Goldman Sachs Group Inc. launched its Marcus product in October 2016 with one major goal in mind: eliminate the pain points everyday consumers face in accessing financial services.
A year and a half later, Marcus head Harit Talwar is still wildly bullish on his product’s capabilities.
Speaking at the CB Insights’ Future of Fintech Conference in New York Wednesday, Talwar explained what makes Marcus different from the myriad other fintech startups making headlines from Silicon Valley to Wall Street. To start, it works to answer three major issues the everyday bank customer manages.
“People’s relationship with money is broken,” Talwar said. They are overwhelmed by accounts and don’t feel like they’re in control. That means they don’t like to budget because, simply put, they’re afraid to budget.
Next, “The borrowing process is cumbersome, opaque and it humiliates the consumer in the process,” Talwar said.
And finally, “Those who do save, they feel disrespected by the financial services industry because if you’ve accumulated, say $15,000 in savings, you feel you’ve done right and you have. But the financial services industry doesn’t treat you well.”
That’s where Marcus aims to step in. “Simple, transparent and always on the side of the consumer,” Talwar calls the service. Marcus offers no-fee personal loans and high-yield savings accounts, plus has plans to move into the UK and consider cards, retirement savings plans and wealth management.
But that’s not what differentiates Marcus, Talwar said.
“Unlike fintech startups we are a bank and we are proud to be a bank because we have the balance sheet and the ability for risk management,” Talwar said. “We have a balance sheet … and we have a track record of building platforms that scale up.”
Goldman Sachs was founded in 1869.
What’s more, Marcus’ Goldman Sachs roots ensure that it has the feel of a startup, but the important backing and breeding of a major white glove bank. As far a fintech goes, Marcus boasts what many might consider the best of both sides of the term.
But that’s not to say its competition doesn’t exist.
Talwar wouldn’t go as far as to publicly disclose what he considers Marcus’ biggest source of competition, but he admitted that the consumer itself is a headwind.
If you have a backache, you talk about it and people offer you remedies. When you have credit card debt, you’re unlikely to talk about it because you’re too embarrassed. That’s the biggest hurdle to Marcus’ growth – breeding widespread customer knowledge and word of mouth.
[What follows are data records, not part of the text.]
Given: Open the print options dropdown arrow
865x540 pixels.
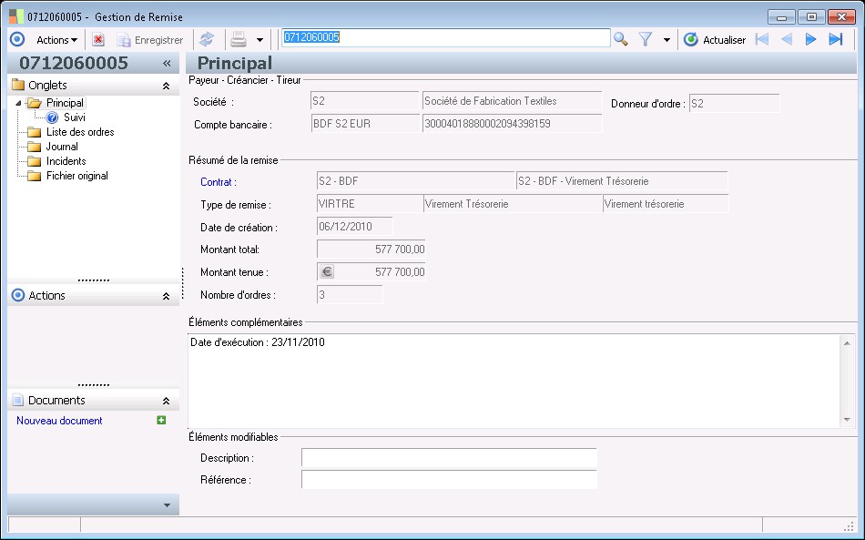Looking at the screenshot, I should click(x=260, y=40).
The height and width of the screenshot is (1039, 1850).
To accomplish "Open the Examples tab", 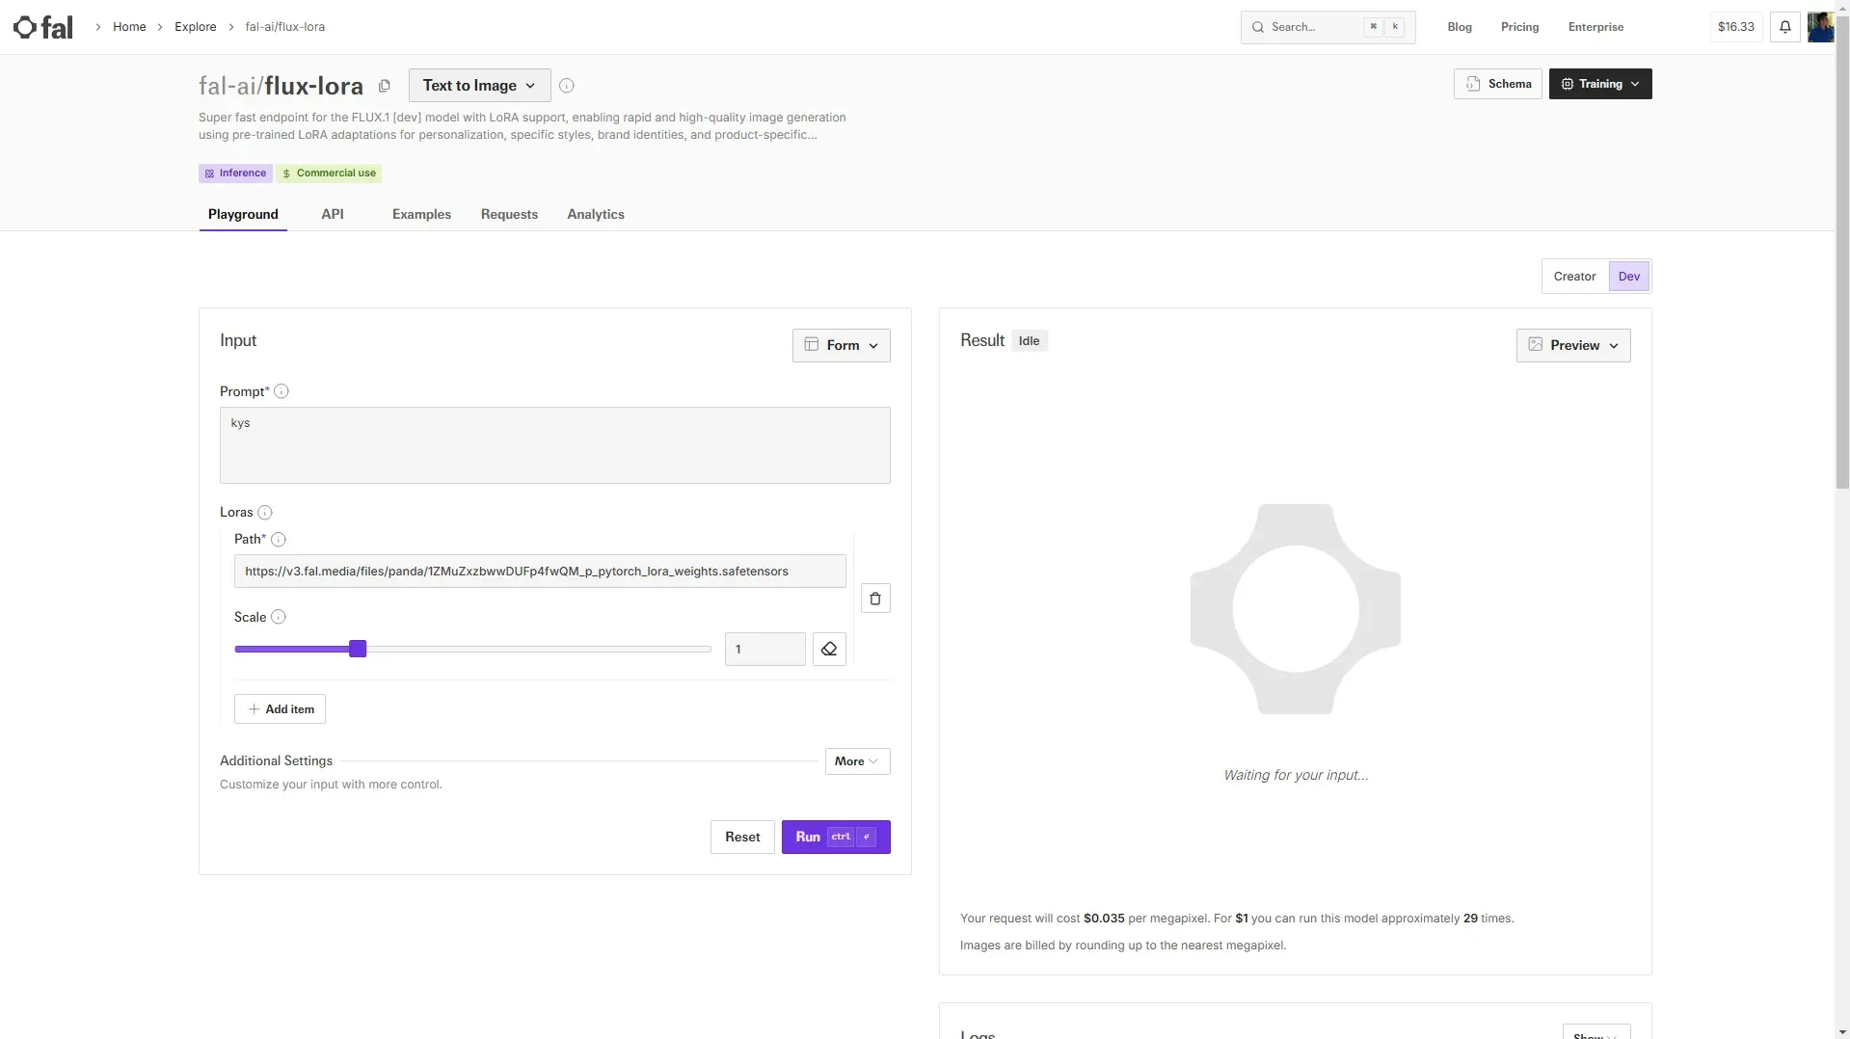I will coord(421,214).
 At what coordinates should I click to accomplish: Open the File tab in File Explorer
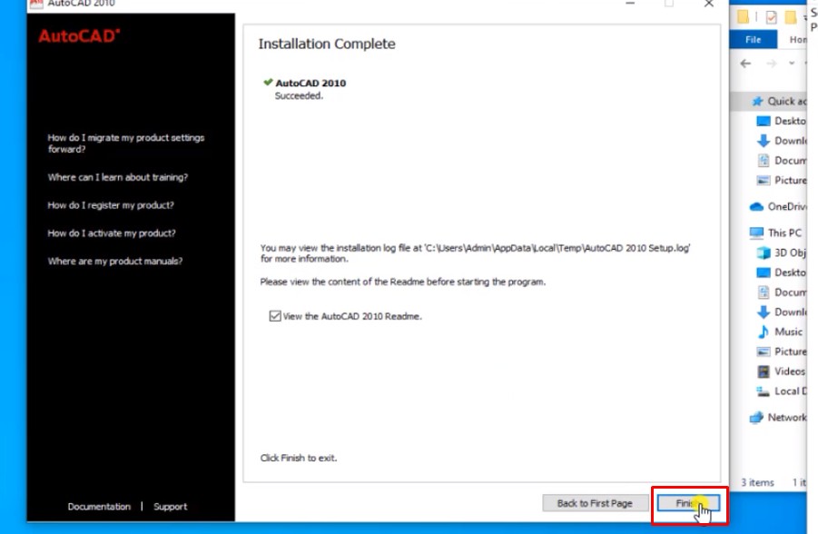click(x=753, y=40)
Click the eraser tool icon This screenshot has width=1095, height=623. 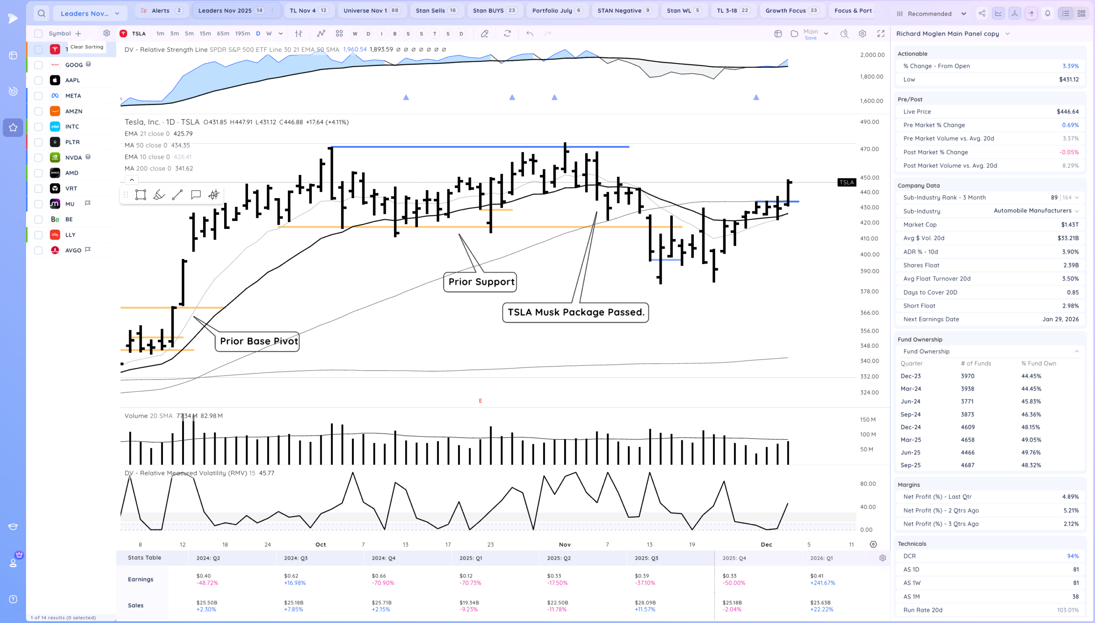pyautogui.click(x=485, y=33)
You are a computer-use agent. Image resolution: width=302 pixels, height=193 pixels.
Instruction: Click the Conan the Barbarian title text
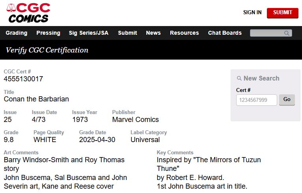click(36, 99)
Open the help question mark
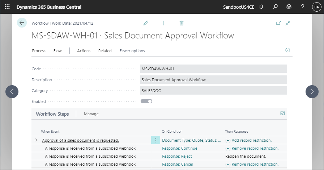The image size is (324, 170). coord(303,7)
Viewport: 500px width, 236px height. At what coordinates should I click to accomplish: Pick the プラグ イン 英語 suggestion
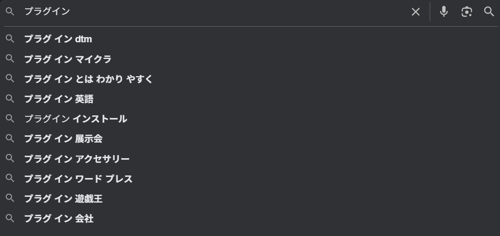pyautogui.click(x=59, y=99)
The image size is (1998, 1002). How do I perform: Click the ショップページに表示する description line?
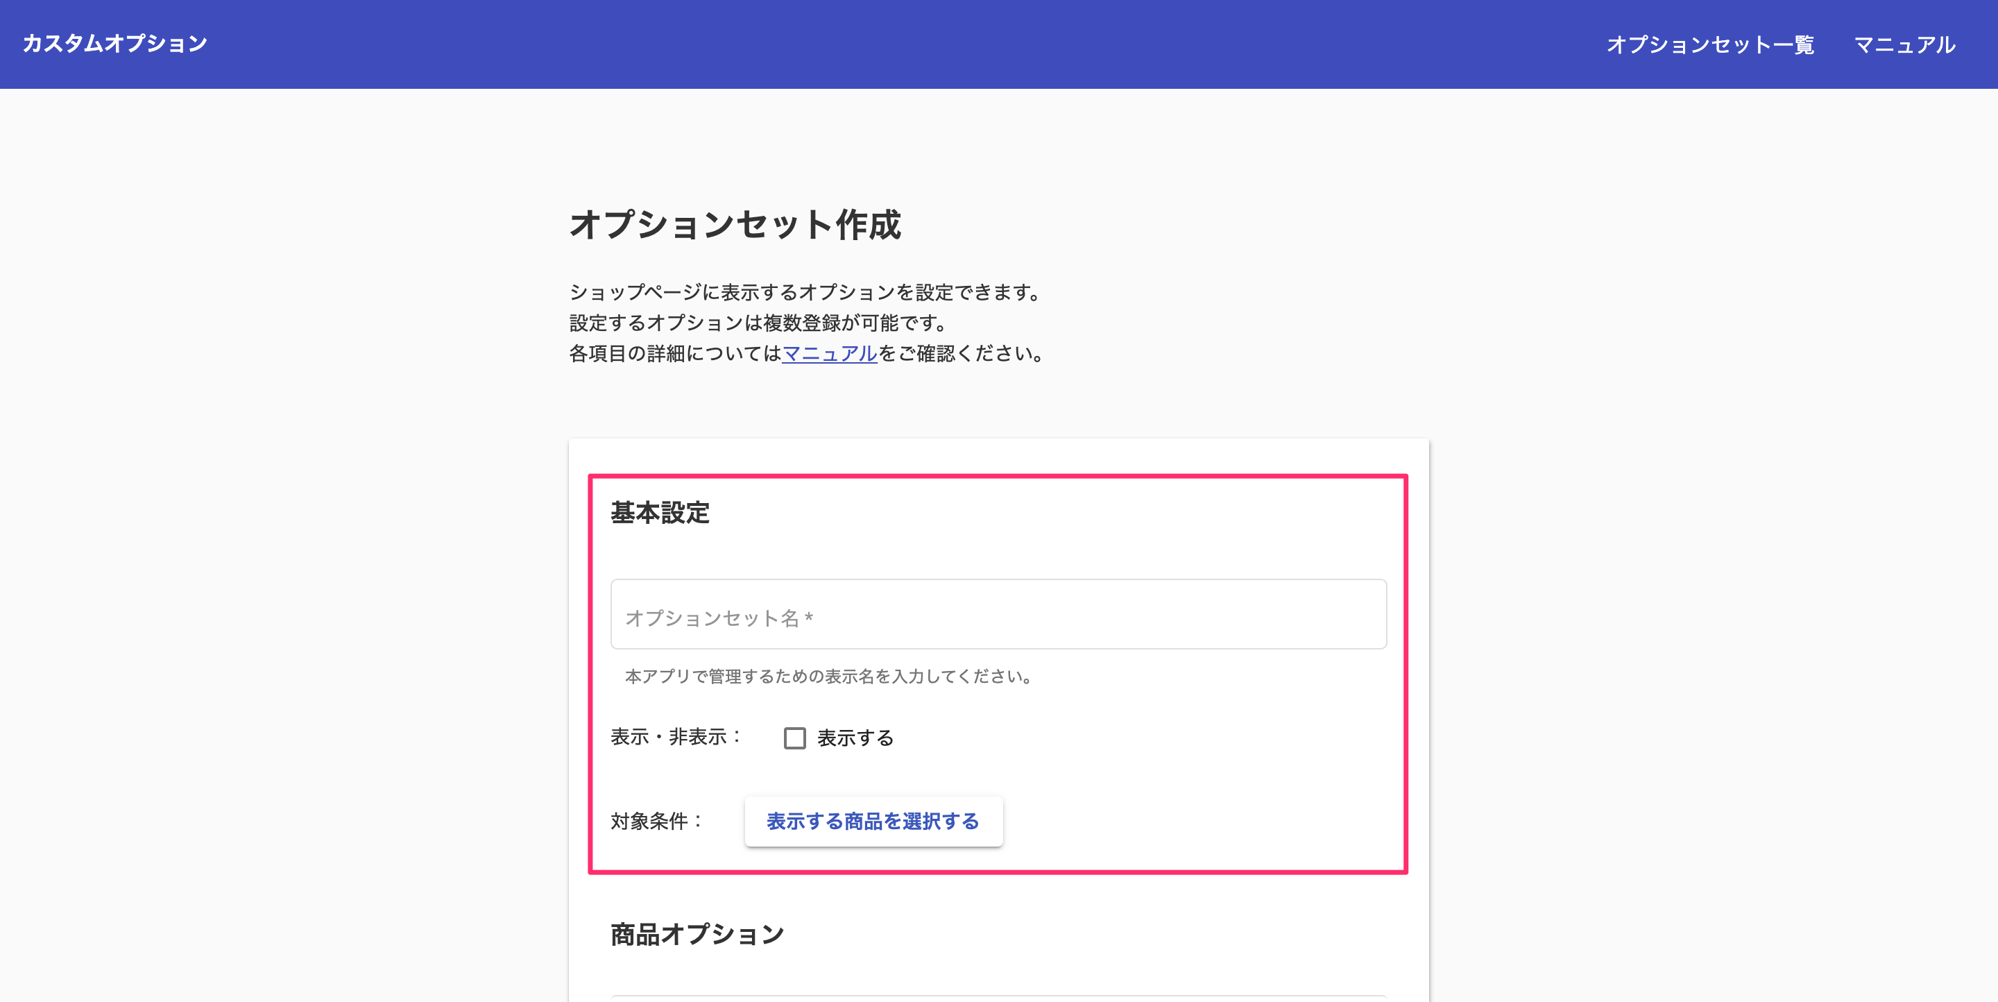805,292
“We’re not competing with others. We’re competing with consumers … our biggest competitor is consumer inertia,” Talwar said.
Talwar added that the consumer his firm is presently trying to win over will be managing a changing landscape in coming years, as interest rates rise and the recovery nears its ninth year.
“While the macroeconomic environment is looking very good, consumer balance sheets and consumer debt is at the pre-2008 levels. If you are a lender and cons have leverage up again, you should be careful. The interest rates on those borrowings are low, but those interest rates will go up,” Talwar said.
And at a consumer level, Marcus doesn’t think it’s right to lend to someone who can’t demonstrate ability to make payments. Talwar said doing such would be like handing a visibly over served bar patron another drink.